If transb = ’N’ or ’n’, (op)B = B

If transb = ’T’ or ’t’, (op)B = transp(B)

If transb = ’R’ or ’r’, (op)B = conjugate(B)

If transb = ’C’ or ’c’, (op)B = conjug_transp(B)

minteger∗4
On entry, the number of rows of the matrix (op)A and of the matrix C; m >= 0
On exit, m is unchanged. 

ninteger∗4
On entry, the number of columns of the matrix (op)B and of the matrix C; n >= 0
On exit, n is unchanged. 

kinteger∗4
On entry, the number of columns of the matrix (op)A and the number of rows of the matrix (op)B; k >= 0
On exit, k is unchanged. 

alphareal∗4 | real∗8 | complex∗8 | complex∗16
On entry, specifies the scalar alpha.
On exit, alpha is unchanged. 

areal∗4 | real∗8 | complex∗8 | complex∗16
On entry, a two-dimensional array A with dimensions lda by ka.
For (op)A = A  or  conjugate(A), ka >= k and the leading m by k portion of the array A contains the matrix A.
For (op)A = transp(A)   or conjug_transp(A), ka >= m and the leading k by m part of the array A contains the matrix A.
On exit, a is unchanged. 

ldainteger∗4
On entry, the first dimension of array A.
For (op)A = A  or conjugate(A), lda >= MAX(1,m).
For (op)A = transp(A)  or conjug_transp(A), lda >= MAX(1,k).
On exit, lda is unchanged. 

breal∗4 | real∗8 | complex∗8 | complex∗16
On entry, a two-dimensional array B with dimensions ldb by kb.
For (op)B = B or conjugate(B), kb >= n and the leading k by n portion of the array contains the matrix B.
For (op)B = transp(B) or conjug_transp(B), kb >= k and the leading n by k part of the array contains the matrix B.
On exit, b is unchanged. 

ldbinteger∗4
On entry, the first dimension of array B.
For (op)B = B or <conjugate(B), ldb >= MAX(1,k).
For (op)B = transp(B) or conjug_transp(B), ldb >= MAX(1,n).
On exit, ldb is unchanged. 

betareal∗4 | real∗8 | complex∗8 | complex∗16
On entry, specifies the scalar beta.
On exit, beta is unchanged. 

creal∗4 | real∗8 | complex∗8 | complex∗16
On entry, a two-dimensional array with the dimension ldc by at least n.
On exit,  the leading  m by n part of array C is overwritten by the matrix alpha∗(op)A∗(op)B + beta∗C.

ldcinteger∗4
On entry, the first dimension  of array C; ldc >= MAX(1,m)
On exit, ldc is unchanged. 

Description

The _GEMM routines perform the following operations: C  = alpha(op)A(op)B + beta∗C
where (op)(X) = X, transp(X), conjugate(X),  or conjug_transp(X), alpha and beta are scalars, and A, B, and C are matrices. (op)A is an m by k matrix, (op)B is a k by n matrix, and C is an m by n matrix.

Example

REAL∗4 A(20,40), B(20,30), C(40,30), alpha, beta
M = 10
N = 20
K = 15
LDA = 20
LDB = 20
LDC = 40
alpha = 2.0
beta = 2.0
CALL SGEMM (’T’,’N’,M,N,K,alpha,A,LDA,B,LDB,beta,C,LDC)

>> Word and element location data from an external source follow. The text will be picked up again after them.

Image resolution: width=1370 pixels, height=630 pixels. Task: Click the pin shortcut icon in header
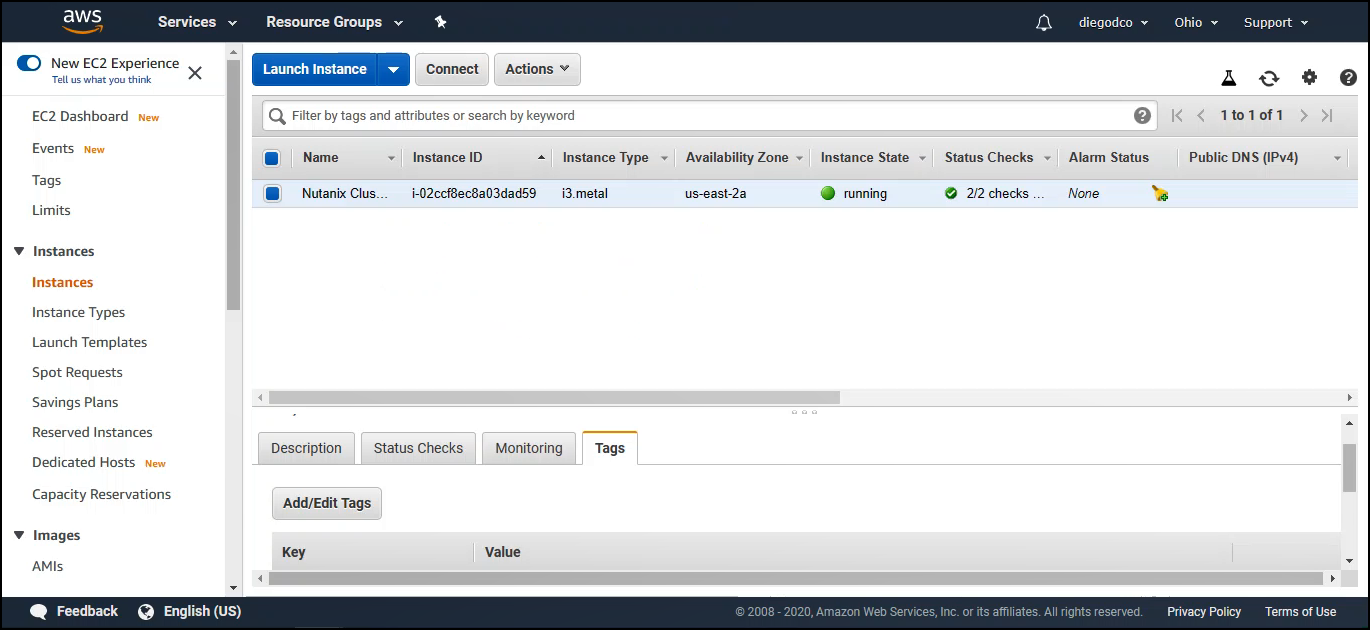(441, 22)
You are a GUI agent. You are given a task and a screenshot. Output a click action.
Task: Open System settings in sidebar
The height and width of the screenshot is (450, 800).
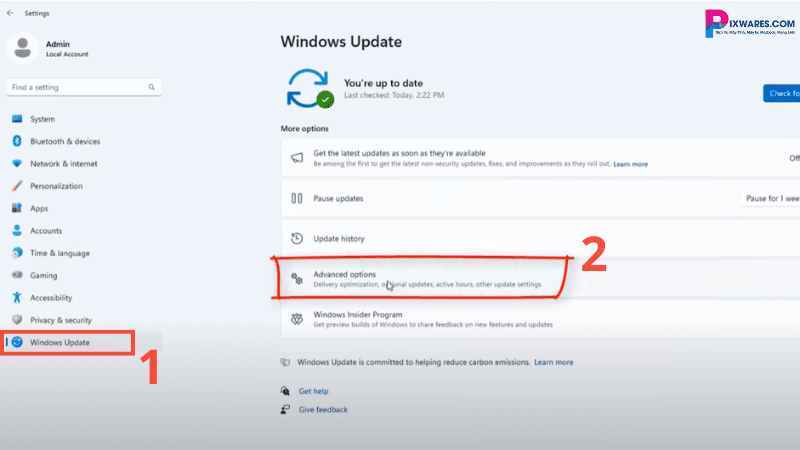(x=42, y=119)
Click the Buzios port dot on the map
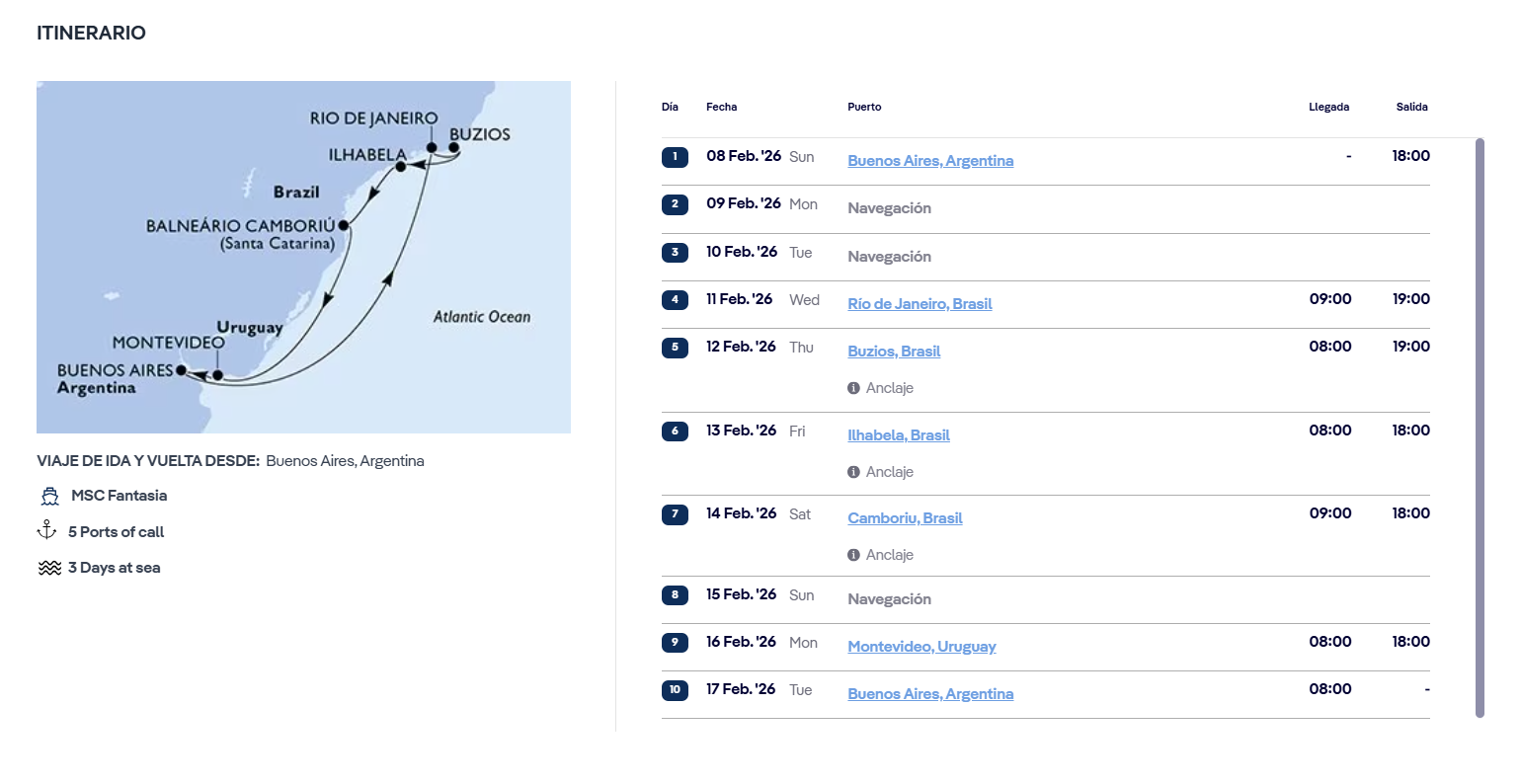 click(454, 148)
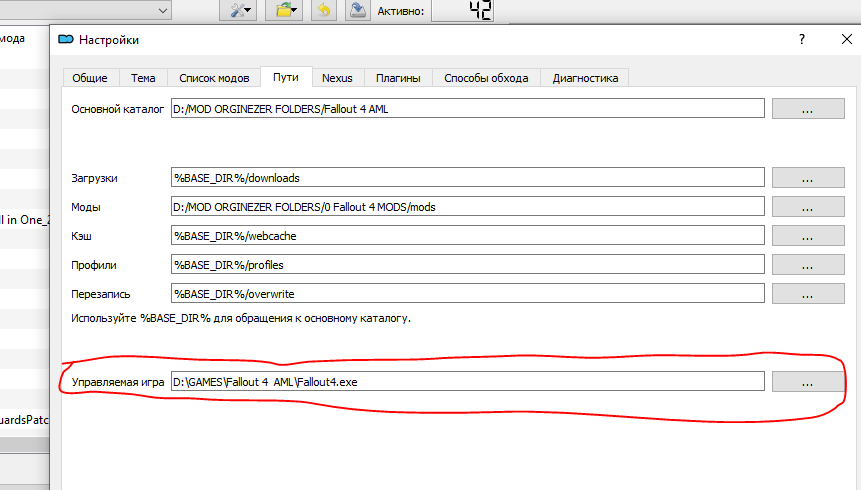
Task: Click the create backup icon
Action: pos(357,10)
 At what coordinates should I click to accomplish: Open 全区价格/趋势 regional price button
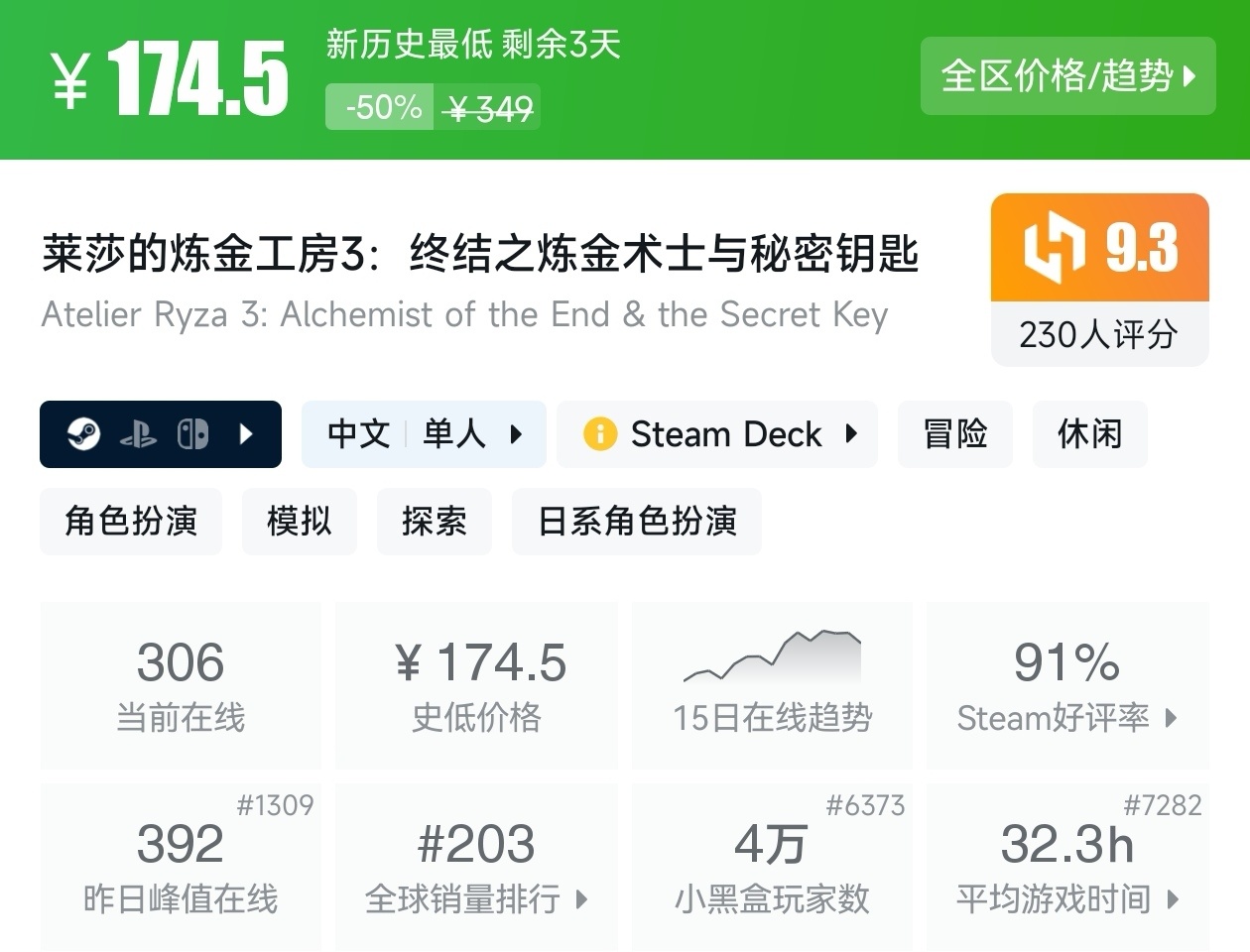pyautogui.click(x=1068, y=76)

This FORTRAN code computes the product C  =  alpha ∗ transp(A)∗B + beta∗C where A is a real general matrix. A is a 15 by 10 real general matrix embedded in array A. B is a 15 by 20 real general matrix embedded in array B. C is a  10 by 20 real general matrix embedded in array C.